Porter's Landing is named for Seward Porter (1753–1800), who was born in Weymouth, Massachusetts. He and his wife, Eleanor Merrill, moved to Freeport, District of Maine, from Falmouth (the part now today's Portland) in 1782. He purchased land from William Coolidge in Falmouth in 1777. He and Eleanor arrived with three children, and at least eleven more were born at Porter's Landing.

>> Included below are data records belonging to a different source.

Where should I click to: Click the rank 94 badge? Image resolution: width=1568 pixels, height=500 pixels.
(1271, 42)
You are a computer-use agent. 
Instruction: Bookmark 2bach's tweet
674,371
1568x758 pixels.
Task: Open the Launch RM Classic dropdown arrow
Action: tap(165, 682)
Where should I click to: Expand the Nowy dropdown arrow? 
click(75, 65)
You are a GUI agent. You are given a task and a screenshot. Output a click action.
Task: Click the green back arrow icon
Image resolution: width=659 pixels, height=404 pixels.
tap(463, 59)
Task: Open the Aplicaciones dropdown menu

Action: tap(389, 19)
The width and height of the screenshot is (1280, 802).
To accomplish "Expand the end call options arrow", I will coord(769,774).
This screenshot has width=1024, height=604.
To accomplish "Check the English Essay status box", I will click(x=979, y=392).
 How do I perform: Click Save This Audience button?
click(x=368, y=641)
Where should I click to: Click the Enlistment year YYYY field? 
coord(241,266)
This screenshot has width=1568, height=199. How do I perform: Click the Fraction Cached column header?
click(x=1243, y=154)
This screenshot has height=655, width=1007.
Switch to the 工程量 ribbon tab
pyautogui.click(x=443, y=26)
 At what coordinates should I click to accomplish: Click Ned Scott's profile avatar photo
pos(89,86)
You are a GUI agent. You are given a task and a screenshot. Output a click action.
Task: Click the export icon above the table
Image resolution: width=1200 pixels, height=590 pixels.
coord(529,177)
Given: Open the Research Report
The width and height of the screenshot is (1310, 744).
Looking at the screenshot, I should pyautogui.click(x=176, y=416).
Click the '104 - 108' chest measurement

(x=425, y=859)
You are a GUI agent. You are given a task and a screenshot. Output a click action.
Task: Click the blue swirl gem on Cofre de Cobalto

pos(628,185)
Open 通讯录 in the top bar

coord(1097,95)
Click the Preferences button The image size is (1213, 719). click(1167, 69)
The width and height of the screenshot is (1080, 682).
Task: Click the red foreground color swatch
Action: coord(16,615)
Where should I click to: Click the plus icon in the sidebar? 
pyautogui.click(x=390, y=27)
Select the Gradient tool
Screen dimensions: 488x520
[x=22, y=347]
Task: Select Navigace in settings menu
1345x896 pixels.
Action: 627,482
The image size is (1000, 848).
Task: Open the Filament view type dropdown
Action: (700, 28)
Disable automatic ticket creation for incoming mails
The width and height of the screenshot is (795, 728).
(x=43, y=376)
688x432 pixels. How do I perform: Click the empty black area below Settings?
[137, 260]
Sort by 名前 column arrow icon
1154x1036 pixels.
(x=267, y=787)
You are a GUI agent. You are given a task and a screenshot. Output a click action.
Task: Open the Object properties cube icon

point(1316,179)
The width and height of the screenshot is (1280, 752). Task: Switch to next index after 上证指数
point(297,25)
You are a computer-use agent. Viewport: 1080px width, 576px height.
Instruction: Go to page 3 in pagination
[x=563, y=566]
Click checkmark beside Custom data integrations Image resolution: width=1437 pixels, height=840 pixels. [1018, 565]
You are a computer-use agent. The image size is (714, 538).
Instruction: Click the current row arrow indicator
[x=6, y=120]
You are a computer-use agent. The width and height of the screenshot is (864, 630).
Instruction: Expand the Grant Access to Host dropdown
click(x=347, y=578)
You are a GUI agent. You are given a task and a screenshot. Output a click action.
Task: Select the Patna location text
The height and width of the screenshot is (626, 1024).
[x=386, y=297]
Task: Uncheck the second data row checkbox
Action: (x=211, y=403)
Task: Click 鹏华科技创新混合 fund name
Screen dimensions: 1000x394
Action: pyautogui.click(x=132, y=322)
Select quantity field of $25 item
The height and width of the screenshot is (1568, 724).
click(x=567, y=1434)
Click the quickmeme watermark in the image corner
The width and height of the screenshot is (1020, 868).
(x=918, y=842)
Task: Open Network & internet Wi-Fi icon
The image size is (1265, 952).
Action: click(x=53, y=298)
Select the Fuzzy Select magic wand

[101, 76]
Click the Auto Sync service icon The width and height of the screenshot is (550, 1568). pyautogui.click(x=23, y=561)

The shipyard, which was situated near today's Falls Point Marine, was run during the mid-19th century by John Blethen (1810–1882) and his five employees. He took over the shipyard from Samuel, William and Seward Porter Jr., who inherited it upon their father's death in 1800. The privateer Dash was built there in 1813 by James Brewer for the Porter boys. It was commissioned, for service in the War of 1812, the following year by United States President James Madison. The vessel evaded blockades and captured British ships, but disappeared in Georges Bank in a storm in January 1815. It was under the command of John Porter; he and sixty men (including his brothers Jeremiah and Ebenezer) were lost. In 1823, Seward Jr. became the owner of the first steamboat to be brought to Maine. He lived until 1838 (aged 54); Samuel until 1847 (aged 68); and William until 1868 (aged 80). The eldest of Seward Sr.'s sons, Joseph, was a ship's captain. He died in Freeport in 1850, aged 72. The Dash is now the name of Freeport Historical Society's newsletter, begun in 1969.

Another citizen, Rufus Soule (1785–1867), was a slave trader. He was married three times. His first wife, Susan, died in 1805. He remarried, to Philomela, who died in 1858. His third wife, Hannah Small, survived him by thirty years.